Let's Swim

When I was a little girl everybody - my parents, my teachers, people I met in the street - told me that when I grew up, I could do whatever I liked. They didn’t tell me this because I was special or because I displayed any particular talent. They told me this because it was simply what you told children. But nobody really thought it through, and now there’s a whole generation and a half of 20 - 30 somethings who are deeply, profoundly disappointed. Because nothing’s that simple.

You know what they didn’t tell me? They didn’t tell me: you’re going to get bills every month. You’re going to have to pay rent. You’re going to have to spend more money than seems decent at the dentist because you’re going to become very vain and not want all your teeth to fall out prematurely. You’re going to lust after expensive shoes. You’re going to buy expensive shoes, and you’re going to buy them knowing full well that a pair of boots is not a responsible investment. You’re going to discover cocktails. You’re going to discover debt.
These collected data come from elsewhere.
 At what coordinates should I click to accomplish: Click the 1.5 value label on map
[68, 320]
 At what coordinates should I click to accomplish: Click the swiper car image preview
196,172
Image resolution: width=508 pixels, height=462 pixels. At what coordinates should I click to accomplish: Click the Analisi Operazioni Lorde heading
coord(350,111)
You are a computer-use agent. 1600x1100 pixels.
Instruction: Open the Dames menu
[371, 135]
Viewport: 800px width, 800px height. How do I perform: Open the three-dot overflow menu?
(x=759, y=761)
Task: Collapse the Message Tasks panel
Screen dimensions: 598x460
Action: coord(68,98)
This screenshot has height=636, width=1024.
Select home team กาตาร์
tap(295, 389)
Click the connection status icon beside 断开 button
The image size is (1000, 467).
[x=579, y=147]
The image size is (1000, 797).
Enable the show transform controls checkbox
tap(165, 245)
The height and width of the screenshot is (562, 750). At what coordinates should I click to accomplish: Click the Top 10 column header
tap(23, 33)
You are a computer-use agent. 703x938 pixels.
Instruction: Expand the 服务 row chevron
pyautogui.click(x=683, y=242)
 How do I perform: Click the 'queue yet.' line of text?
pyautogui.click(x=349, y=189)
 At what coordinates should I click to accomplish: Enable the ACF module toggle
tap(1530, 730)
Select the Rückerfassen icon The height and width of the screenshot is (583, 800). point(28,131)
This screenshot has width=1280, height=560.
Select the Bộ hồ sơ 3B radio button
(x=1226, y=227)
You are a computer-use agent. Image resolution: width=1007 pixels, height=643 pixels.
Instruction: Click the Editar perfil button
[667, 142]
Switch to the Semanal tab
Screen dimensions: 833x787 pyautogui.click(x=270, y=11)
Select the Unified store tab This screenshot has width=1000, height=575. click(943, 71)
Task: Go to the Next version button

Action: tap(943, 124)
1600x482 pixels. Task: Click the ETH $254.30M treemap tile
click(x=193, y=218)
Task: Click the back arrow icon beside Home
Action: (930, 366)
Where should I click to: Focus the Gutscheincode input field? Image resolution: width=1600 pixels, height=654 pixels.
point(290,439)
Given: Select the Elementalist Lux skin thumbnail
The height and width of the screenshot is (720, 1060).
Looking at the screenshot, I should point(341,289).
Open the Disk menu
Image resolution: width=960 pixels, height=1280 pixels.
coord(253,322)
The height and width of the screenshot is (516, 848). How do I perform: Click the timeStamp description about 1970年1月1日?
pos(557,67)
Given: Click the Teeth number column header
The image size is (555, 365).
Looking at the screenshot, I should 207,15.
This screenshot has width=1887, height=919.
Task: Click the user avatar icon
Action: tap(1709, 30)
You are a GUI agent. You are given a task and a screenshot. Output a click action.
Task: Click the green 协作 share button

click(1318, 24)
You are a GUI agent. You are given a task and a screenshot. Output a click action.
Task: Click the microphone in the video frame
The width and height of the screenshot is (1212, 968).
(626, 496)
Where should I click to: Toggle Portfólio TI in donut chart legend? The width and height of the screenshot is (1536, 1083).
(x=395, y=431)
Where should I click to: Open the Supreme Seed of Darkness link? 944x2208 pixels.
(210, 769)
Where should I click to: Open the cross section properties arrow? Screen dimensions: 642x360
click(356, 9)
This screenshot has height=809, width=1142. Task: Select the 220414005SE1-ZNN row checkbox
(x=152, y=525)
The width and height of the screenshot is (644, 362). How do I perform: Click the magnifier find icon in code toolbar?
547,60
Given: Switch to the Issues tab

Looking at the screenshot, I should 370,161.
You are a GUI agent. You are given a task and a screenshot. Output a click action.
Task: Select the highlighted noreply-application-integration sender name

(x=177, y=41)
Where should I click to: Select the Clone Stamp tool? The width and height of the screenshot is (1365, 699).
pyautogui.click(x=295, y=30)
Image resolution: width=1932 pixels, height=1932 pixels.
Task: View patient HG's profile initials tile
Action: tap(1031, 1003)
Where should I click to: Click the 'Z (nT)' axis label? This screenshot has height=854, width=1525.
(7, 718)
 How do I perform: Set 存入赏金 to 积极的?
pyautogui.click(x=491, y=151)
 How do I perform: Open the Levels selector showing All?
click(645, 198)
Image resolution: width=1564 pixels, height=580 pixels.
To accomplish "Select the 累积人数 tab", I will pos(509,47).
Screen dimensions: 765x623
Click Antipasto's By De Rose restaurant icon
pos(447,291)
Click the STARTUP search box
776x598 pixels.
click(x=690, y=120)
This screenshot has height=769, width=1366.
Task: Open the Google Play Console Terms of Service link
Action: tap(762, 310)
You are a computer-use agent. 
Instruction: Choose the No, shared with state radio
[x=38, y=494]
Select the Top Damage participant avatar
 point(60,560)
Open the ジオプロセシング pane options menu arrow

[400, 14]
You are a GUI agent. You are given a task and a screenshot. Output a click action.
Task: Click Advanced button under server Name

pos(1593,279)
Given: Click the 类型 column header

Also they didn’t tell me other things, like, you’re going to get rejected. A lot. By people, by publications. And even worse, you’re going to be ignored! You’re going to be ignored by every major newspaper in the English-speaking world! You’re going to have job interviews that go really badly. You’re not going to get an “A” in every class and when you graduate from college you’re probably not going to have a clue what to do with yourself, even though you have a degree, so you’ll move across the ocean just to make things more interesting (and consequently more difficult). And then you’ll get another degree and guess what? You still won’t know what to do with yourself. You’ll never know what to do with yourself. They didn’t tell me that you can’t control who you fall in love with, or where he happens to be from.

Not that I’d have wanted them to. The entrance to adulthood is the first time we make these discoveries, and that’s part of the fun (the first time I paid a bill with my own money, I felt a shiver of pride. It was quickly replaced by a shiver of fear and horror, because responsibility feels like that, but there was a blissful moment whereby I accepted my responsibility for myself and enjoyed it).

The reality is somewhere between what we were set up to expect and what we’ve subsequently discovered. It’s not all shit, but it is all difficult. In a way this is good. Challenge is good. And I’m glad we were set up to be idealists. This is a beautiful thing. But the problem is, we have not prepared ourselves well for this challenge. We have dreams and an undeserved sense of entitlement that actually prevents us from properly pursuing those dreams.

Oh, it’s not quite as dramatic as all that. We’re not all slaving away in drunken ruins, falling asleep every night to the cold sound of our hopes dying (at least, not all of us). But many of us do seem to have gotten stuck. I know all these talented people, and there are some days I wake up and say, ha! 20 years from now we are going to be the creative royalty. We’ll be on Desert Island Discs remembering “our strange distorted youths”, publishing our memoirs, laughing over all the times we ran out of money or steam.

And then I remember that the one thing I’ve learned is that we can never assume this. Assumption does not equal actuality. The problem is that we assumed for too long that someday (next year, next decade) we would wake up with it all. We neglected to consider how we would get there. It’s like dreaming of crossing an ocean and forgetting that you need a boat, or a plane, or a really good pair of flippers. And money for the boat or the plane or the flippers. And the strength to undertake the journey.

So this post is for all the idealists who went to school thinking they owned the world and left thinking the world owned them. Everyone out there who is, in spite of the masters in astrophysics (or creative writing, or obscure African languages, or marine biology, or whatever), still doing things they didn’t expect to do after the degree.

Ladies and gentleman, put your flippers on.